• _Görev A_: Yâd Kerd metnine göre sâlik, nefy ü isbat zikrine her gün yaklaşık kaç kez devam eder?
• _Görev B_: Yâd Kerd metninde "Bu terimin bir başka mânâsı, daimî" ile "şekilde huzura varılır." arasındaki kısmı, bu ifadeler de dahil olmak üzere, hiç değiştirmeden aktarın.

Yâd Kerd
Manası, zikretmektir. Bununla anlatılmak istenen, murakabe dersine geldikten sonra «La ilahe illallah» zikriyle meşgul olmak, tevhidin manasına ulaşmak, devamlı Yüce Allah’ı hatırda tutmak, kalb ile dilin zikrini birleştirmektir. Hak yolcusunun her an gönlü uyanık olmalıdır. Zikir esnasında kalbi Rabbini murakabe ve müşahede etmelidir. Tam bir uyanıklık içinde “lafza-i celâl” veya “kelime-i tevhid” zikrine devam etmelidir.
Şah-ı Nakşibend (k.s), tevhid zikrinin manasını şöyle açıklar: “La ilâhe” nefiy ifade eder. Bununla, kainatta hiçbir ilah olmadığına işaret edilir. Peşinden «İllallah» ifadesi gelir. Bu ise ispattır. Bununla gerçek ilâhın ve ibadet edilecek tek mabudun ancak Allah olduğu ispat edilir. En son «Muhammedu’r-Rasulullah» denir. Bununla, Yüce Allah’a sevilmek ve O’na karşı sevgimizi göstermek için Hz. Peygamber’e uymaya niyet edilir. Çünkü ona uymadan ne tevhid anlaşılır, ne de Allah muhabbeti tadılır. (I)
Bu konuda Muhammed bin Abdullah el-Hânî şunları söylemiştir:
Sâlik murakabe derslerine geldikten sonra zikrini nefy ü isbat yoluyla yapmalıdır. Her gün belirli bir sayıda buna devam eder. (Beşbin veya onbin kadar). Bu merhalede nefy ü isbat zikrinin dil ile yapılmasının şart olduğu açıklandı. Çünkü kalb, unsurlara bağlı olması sebebiyle unsur tesiriyle paslanabilir. Nefy ü isbat ise dil ile yapılınca bu paslar zail olur. Murakabe noktasından müşahede mertebesine yükselir.
Bu terimin bir başka mânâsı, daimî zikir halinde olmaktır. Kalble veya dil ile olsun, Zât ismi veya bir başka zikir nefy ü isbat şeklinde yapılmış olması müsâvîdir. Maksad zikrin kesintisiz bir şekilde devam etmesidir. Allah ile ancak bu şekilde huzura varılır.
Bu terimin bir başka mânâsı, gaflete mahal bırakmadan zikre devam etnektir. Çünkü Cenabı Hak, “Unuttuğun zaman rabbini zikret”[12] buyurmuştur. (IV)

• _Sağlanan veriler_:
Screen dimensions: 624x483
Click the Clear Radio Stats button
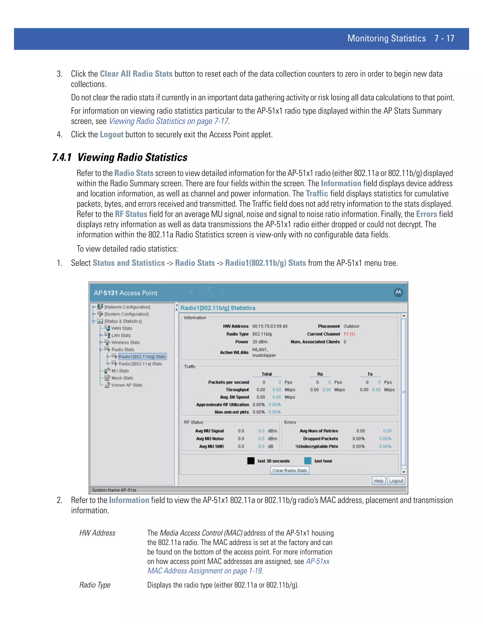pyautogui.click(x=290, y=470)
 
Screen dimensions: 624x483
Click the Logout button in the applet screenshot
pyautogui.click(x=396, y=481)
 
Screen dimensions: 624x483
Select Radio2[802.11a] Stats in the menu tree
pyautogui.click(x=140, y=364)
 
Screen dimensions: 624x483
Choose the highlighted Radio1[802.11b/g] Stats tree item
pyautogui.click(x=142, y=357)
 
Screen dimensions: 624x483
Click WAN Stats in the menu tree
pyautogui.click(x=122, y=328)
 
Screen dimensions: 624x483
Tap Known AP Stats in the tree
pyautogui.click(x=127, y=385)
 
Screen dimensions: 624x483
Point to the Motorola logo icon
pyautogui.click(x=398, y=292)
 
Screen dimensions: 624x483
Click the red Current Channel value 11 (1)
pyautogui.click(x=349, y=334)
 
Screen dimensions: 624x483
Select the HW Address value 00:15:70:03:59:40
pyautogui.click(x=270, y=326)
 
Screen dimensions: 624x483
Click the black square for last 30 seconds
pyautogui.click(x=251, y=461)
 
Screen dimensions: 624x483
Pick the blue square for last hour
pyautogui.click(x=308, y=461)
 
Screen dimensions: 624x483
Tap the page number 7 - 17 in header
pyautogui.click(x=444, y=38)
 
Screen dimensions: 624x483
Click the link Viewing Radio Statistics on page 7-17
pyautogui.click(x=169, y=121)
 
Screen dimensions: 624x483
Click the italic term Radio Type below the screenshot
pyautogui.click(x=95, y=585)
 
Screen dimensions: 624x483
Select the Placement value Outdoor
pyautogui.click(x=351, y=326)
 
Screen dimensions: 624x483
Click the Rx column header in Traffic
pyautogui.click(x=320, y=374)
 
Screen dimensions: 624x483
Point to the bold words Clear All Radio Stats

• _Nihai cevap A_: Beş bin veya on bin kadar.

• _Nihai cevap B_:
Bu terimin bir başka mânâsı, daimî zikir halinde olmaktır. Kalble veya dil ile olsun, Zât ismi veya bir başka zikir nefy ü isbat şeklinde yapılmış olması müsâvîdir. Maksad zikrin kesintisiz bir şekilde devam etmesidir. Allah ile ancak bu şekilde huzura varılır.